* _READING TEXT_

--- begin ---

What the Wildcats lost could be more important than what returns. The loss of Coen back to the Los Angeles Rams is a major concern, but his replacement, Rich Scangarello, hails from the Kyle Shanahan/Sean McVay school of offense, so the playbook should be about the same for QB Will Levis and the offense after jumping from 121 to 226 passing yards per game.

What isn’t the same is that WR Wan’Dale Robinson was drafted in the second round. He accounted for 104 of the team’s 242 completions and had more than double the receiving yards of the team’s No. 2, Josh Ali. Ali is also gone, so the top returnee had 14 catches last season for 195 yards in Izayah Cummings. There are also going to be three new starters on the offensive line.

The O-line could be the most important area of the team. The Wildcats have a run-first offense that finished tied for 16th in yards per carry last season. Leading rusher Christopher Rodriguez came back to school after rushing for 1,392 yards, so the ground game will be the focal point again.

Defense

The Wildcats forced only 12 takeaways last season but still allowed just 21.7 points per game and 3.9 yards per carry. Kentucky was a bit vulnerable through the air with a rebuilt secondary that lost two draft picks in 2020 and now has to replace two more starters from that unit.

Stoops and his assistants did really well on the recruiting trail with the front seven over the last few years, so those guys will be called upon to get more of a pass rush and help out the defensive backs. Kentucky went from 14 sacks in 11 games in 2020 to 29 sacks in 13 games in 2021. Unfortunately, Joshua Paschal, who had 10 of those sacks, is now in the NFL.

The defense has limited exposure because the offense stays on the field. Kentucky was 11th in average time of possession last season, and the defense was tied for 25th in fewest offensive plays against. The offense was also seventh in third-down conversion rate. Any regression could prove hurtful to the defense.

Outlook

The Wildcats were 5-1 in games decided by seven or fewer points last season, including the Citrus Bowl win over Iowa. Kentucky will be heavily favored in all three nonconference games and draws Ole Miss and Mississippi State from the West Division. It is tough to put a projection on Kentucky because a -11 turnover margin probably won’t happen again, but going 10-3 with that mark is incredibly impressive.

Kentucky is one of the more consistent teams in the SEC East, which should help against everybody but Georgia. The Wildcats have a pretty high floor but probably don’t have as high of a ceiling as what we saw last season. My numbers have Kentucky at 7.92 wins with the line at 8 and -115 on the Over and several closely-lined games.

--- end ---

* _DATA LISTING_
--- begin ---

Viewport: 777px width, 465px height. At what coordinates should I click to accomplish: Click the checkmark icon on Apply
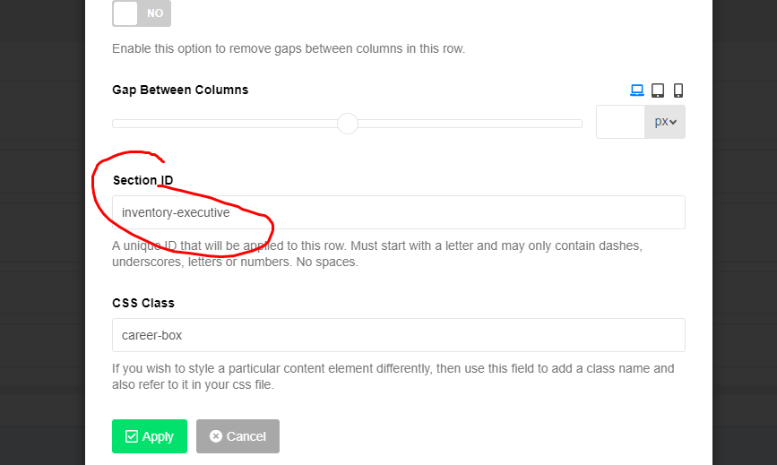(x=132, y=436)
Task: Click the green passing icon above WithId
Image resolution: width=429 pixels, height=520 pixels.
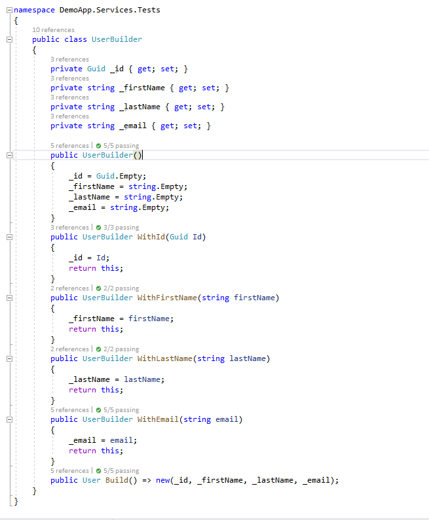Action: pyautogui.click(x=98, y=228)
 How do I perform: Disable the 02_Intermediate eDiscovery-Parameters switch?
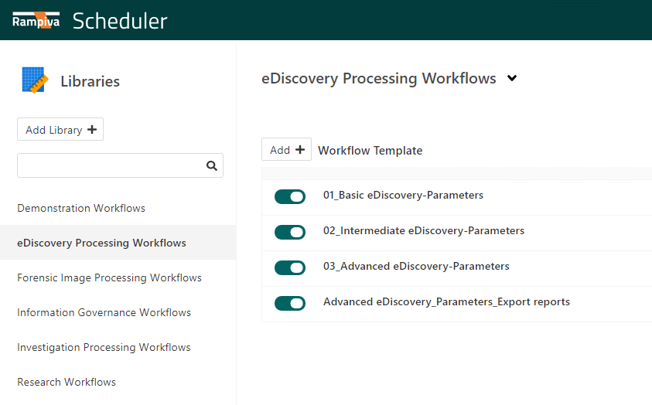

--- end ---

* _EXERCISE AIM_
Reproduce the part of the Kentucky football preview that begins at the words "The Wildcats were" and stops after "is incredibly impressive.".

* _IN RESPONSE_
The Wildcats were 5-1 in games decided by seven or fewer points last season, including the Citrus Bowl win over Iowa. Kentucky will be heavily favored in all three nonconference games and draws Ole Miss and Mississippi State from the West Division. It is tough to put a projection on Kentucky because a -11 turnover margin probably won’t happen again, but going 10-3 with that mark is incredibly impressive.